→ Kumpulan Latihan
1. Sebutkan semua nominal dalam rupiah yang tercantum dalam teks tentang pemangkasan anggaran.
2. Tuliskan kembali bagian teks tentang pemangkasan anggaran di antara "Ombudsman: Anggaran Tak" dan "masuk ke Ombudsman.", termasuk kedua batas itu.
3. Lanjutkan teks tentang pemangkasan anggaran mulai dari kalimat terakhirnya.

→ Teks Bacaan

══════

Anggaran untuk dukungan teknis penegakan HAM tersisa Rp 1,2 miliar. Hal ini berarti lebih dari 90 persen anggaran untuk penegakan HAM mengalami penurunan. Terlebih lagi, Komnas HAM tidak bisa menggunakan anggaran non-APBN untuk menambal kekurangan ini. “Ini akan menjadi masalah, karena pada tugas dan fungsi atau tusi penegakan HAM, kami tidak bisa menggunakan anggaran non-APBN untuk menjamin independensi dari Komnas HAM,” kata Atnike.
Dia meminta DPR mengkaji ulang terhadap rekonstruksi anggaran pada kuartal kedua nanti. Sebab, berkurangnya anggaran secara signifikan bakal memberi tantangan bagi Komnas HAM dalam memonitor pemenuhan serta pelindungan hak asasi manusia. “Dengan berkurangnya anggaran pelaksanaan tusi Komnas HAM sebesar lebih dari 50 persen untuk penegakan hak asasi manusia, kami menghadapi permasalahan akses masyarakat terhadap keadilan,” ujar dia.
Ombudsman: Anggaran Tak Akan Mencukupi untuk Jalankan Tugas Utama Ombudsman
Keputusan pemangkasan anggaran pemerintahan Prabowo berdampak signifikan terhadap Ombudsman Republik Indonesia. Ketua Ombudsman Mokhammad Najih mengatakan efisiensi anggaran bakal mengganggu penanganan berbagai pengaduan masyarakat yang masuk ke Ombudsman.
Najih menyebutkan pagu anggaran yang dialokasikan ke Ombudsman sangat minim. Alokasi dana itu dipastikan tidak akan mencukupi untuk menjalankan tugas utama Ombudsman sebagai lembaga pengawasan terhadap pelayanan publik pemerintah. “Penyelesaian laporan masyarakat dan opini pengawasan itu belum ada anggaran yang mencukupi untuk melakukan pencapaian target sebagaimana ditetapkan dalam Rencana Pelaksanaan Kegiatan tahun 2025,” kata Najih dalam rapat di Komisi II DPR di kompleks parlemen, Senayan, Jakarta Pusat, Rabu, 12 Februari 2025.
Najih mengatakan pagu anggaran Ombudsman pada tahun anggaran sebelum dipangkas sebesar Rp 255 miliar. Lalu pemerintah memangkas separuh anggaran tersebut hingga menjadi Rp 163,991 miliar.

══════

→ Data
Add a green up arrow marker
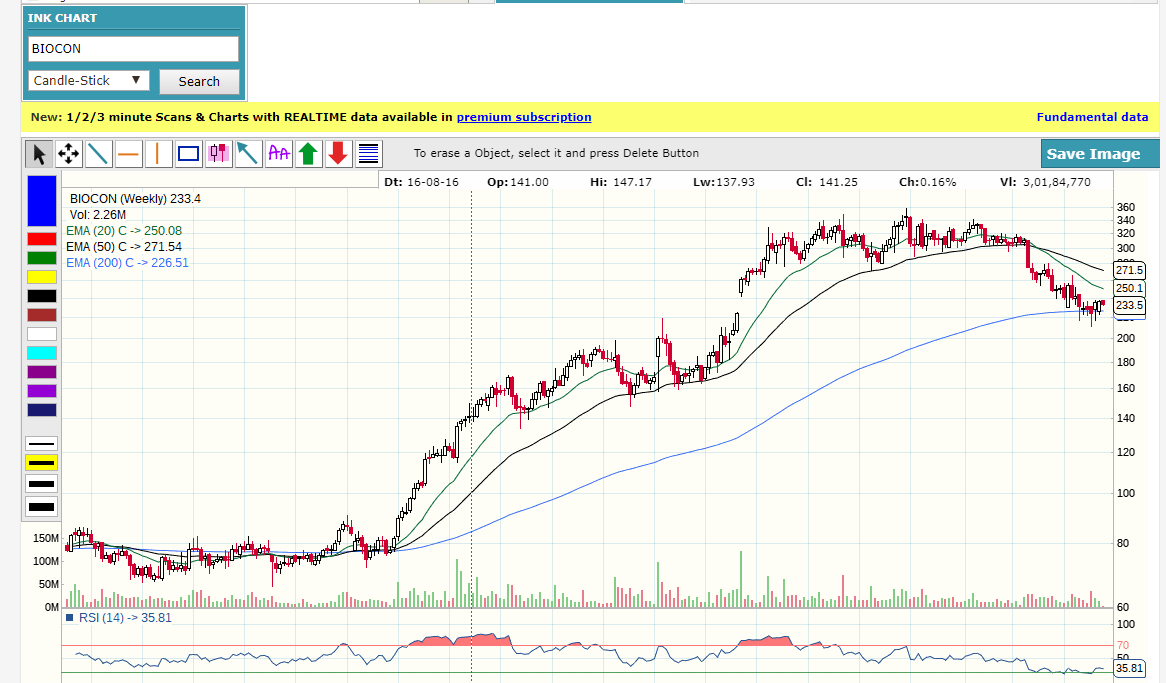 pos(309,154)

══════

→ Kunci Jawaban
1. Rp 1,2 miliar; Rp 255 miliar; Rp 163,991 miliar

2.
Ombudsman: Anggaran Tak Akan Mencukupi untuk Jalankan Tugas Utama Ombudsman
Keputusan pemangkasan anggaran pemerintahan Prabowo berdampak signifikan terhadap Ombudsman Republik Indonesia. Ketua Ombudsman Mokhammad Najih mengatakan efisiensi anggaran bakal mengganggu penanganan berbagai pengaduan masyarakat yang masuk ke Ombudsman.

3.
Namun pemerintah menambah jumlah anggaran yang dipangkas di Ombudsman lewat rekonstruksi. Hasil rekonstruksi per 11 Februari lalu, total anggaran Ombudsman yang dipangkas naik menjadi Rp 91,6 miliar atau 35,84 persen. Sisa pagu Rp 163,99 miliar diperuntukkan bagi belanja pegawai sebesar Rp 127,254 miliar (atau 49,79 persen), sehingga pagu efektif sebesar Rp 36,736 miliar (14,37 persen).
Anggaran yang tersisa setelah rekonstruksi dari pemerintah, kata dia, hanya cukup untuk belanja modal dan barang. Menurut hitungan Ombudsman, dana tersebut hanya akan cukup sampai Mei 2025. Najih kemudian melontarkan kelakar tentang pemangkasan anggaran yang dialami Ombudsman. “Di kami (Ombudsman) ada istilah: kami senang saja tetap digaji, tapi enggak kerja,” ucapnya.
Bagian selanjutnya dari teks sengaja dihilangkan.